A security researcher was able to exploit an API flaw in Scoolio, and access the personal data of nearly 400,000 students registered in it.
Scoolio is a german app for students, used mainly for educational updates, record keeping, and networking. After informing the flaw to Scoolio’s developer, a fix was released this week to patch the bug.
Scoolio Leaked Student Data
Scoolio is a student community app for german students, used for tutoring, building management skills, homework planning, networking with peers, and even finding job opportunities and internships.
The platform is backed by over three state-owned investment groups, namely Technologiegründerfonds Sachsen, SIB Innovations – und Beteiligungsgesellschaft mbH and Kreissparkasse Bautzen. Thus, it’s trusted by all students and educational institutions in the country, and used in daily life.
In September, a security researcher named Lilith Wittmann of Zerforchung firm has discovered a flawed API in Scoolio, through which she was able to access the personal data of nearly 400,000 users. The exposed data includes
- User nickname
- User and parent email addresses
- GPS location at which the app was last opened
- Name of school and class
- Interests
- UUID details
- Personality traits (origin, religion, sexuality)
Though Scoolio boasts about having 1.8 million registered students, Wittmann was able to find only 400,000 records, as the rest were duped by Scoolio with partial accounts. She stated that, even if a potential user downloaded and opened the app, he/she will be given a UUID.
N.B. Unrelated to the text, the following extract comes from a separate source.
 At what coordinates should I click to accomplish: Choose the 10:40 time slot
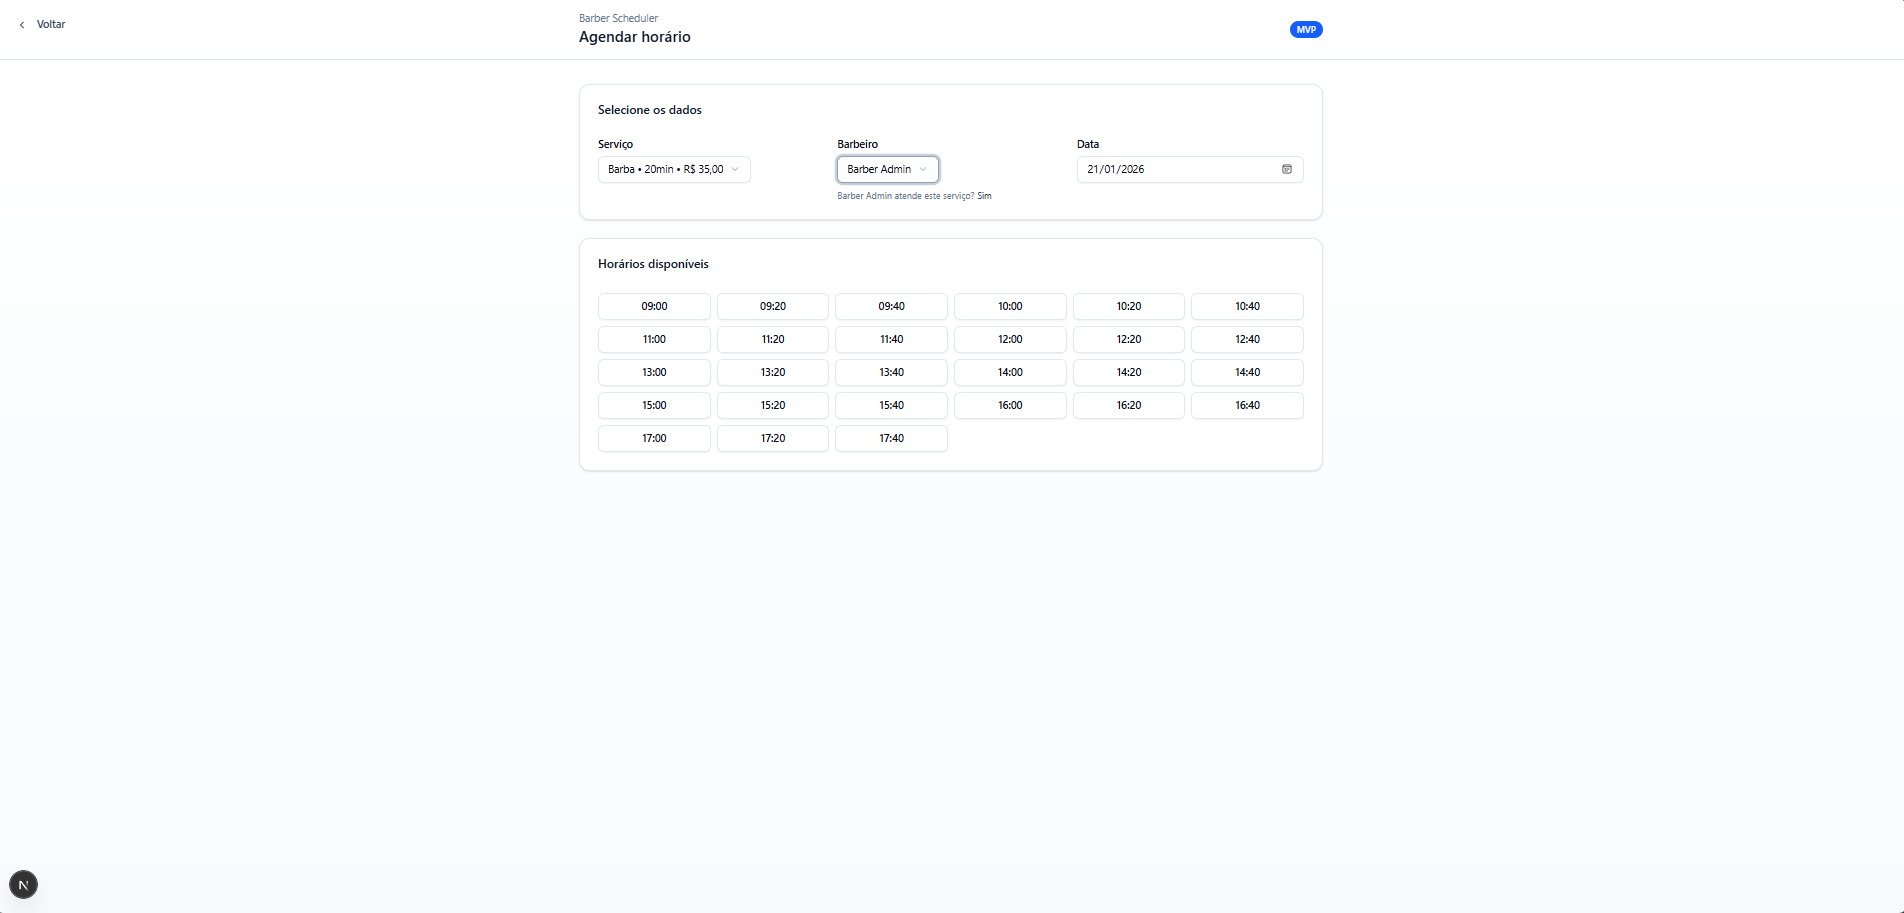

Not considering such empty accounts, the actual number would be around 400,000. Wittmann disclosed the flaw to Scoolio on September 21st this year, to which they responded with a patch on 25th October 2021.
While the API flaw was patched now, Wittmann wished for a quicker response considering the nature of the data leak and the simplicity of the patching process. Yet, she was appreciated by Scoolio for the disclosure and assured that none have accessed the exposed records before her.